San Matteo, infermieri e mensa: rischio sciopero
Personale San Matteo in agitazione
Il personale del Policlinico San Matteo di Pavia, aderente alla Uil Fpl, ha confermato lo stato di agitazione. Le criticità organizzative e lavorative hanno portato all'indizione di un'assemblea generale per discutere le problematiche quotidiane dei dipendenti.
Non si esclude la proclamazione di uno sciopero qualora non si trovino soluzioni concrete ai problemi sollevati. L'obiettivo è migliorare le condizioni di lavoro e garantire un servizio efficiente ai cittadini.
Carenza di infermieri e Oss
Al centro delle preoccupazioni vi è la cronica carenza di personale. Nonostante le recenti assunzioni, il sindacato stima una mancanza di circa un centinaio di infermieri. Anche il numero degli Operatori Socio Sanitari (Oss) risulta insufficiente, con circa cinquanta unità mancanti per coprire tutte le mansioni necessarie.
La situazione si aggrava considerando i pensionamenti e le dimissioni previste. A ciò si aggiunge la necessità di rinforzare gli organici con tecnici di laboratorio e ostetriche, figure professionali difficili da reperire sul mercato del lavoro.
Disagi al servizio mensa
Particolare attenzione è stata dedicata al servizio mensa, attualmente gestito da un centro cottura esterno. I dipendenti lamentano la fornitura di pasti freddi e la limitazione a salumi e formaggi, in attesa del completamento dei lavori di ristrutturazione delle cucine interne previsti per l'autunno.

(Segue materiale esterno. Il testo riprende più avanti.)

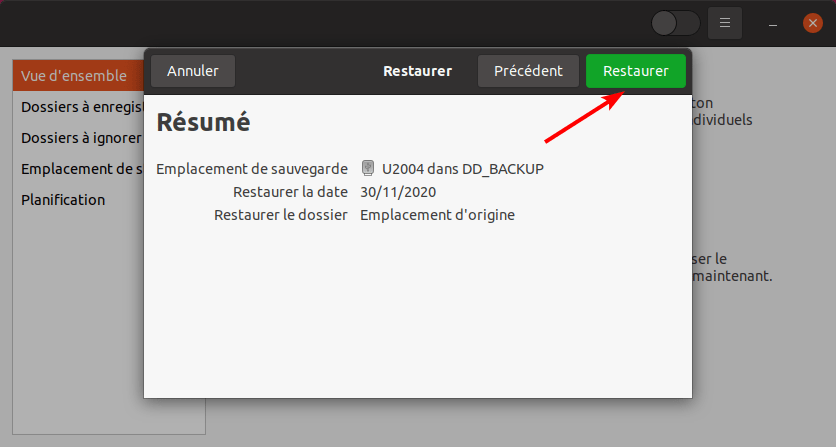Click the restore date 30/11/2020
Image resolution: width=836 pixels, height=447 pixels.
[398, 191]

Il sindacato chiede l'individuazione di soluzioni temporanee per garantire pasti adeguati e dignitosi al personale durante questo periodo di transizione. La situazione attuale genera malcontento e preoccupazione tra i lavoratori.
Viabilità e parcheggi critici
Un altro punto dolente riguarda la viabilità interna ed esterna al policlinico, oltre alla gestione dei parcheggi. Il parcheggio riservato ai dipendenti, con soli 250 posti, spesso saturo, causa code e impedisce l'accesso, mentre i viali interni sono talmente congestionati da ostacolare persino il passaggio delle ambulanze.
La Uil Fpl ha richiesto un confronto con la direzione per affrontare queste problematiche, sottolineando l'urgenza di trovare soluzioni che migliorino la fluidità del traffico e la disponibilità di parcheggi, a beneficio sia del personale che dell'efficienza dei soccorsi.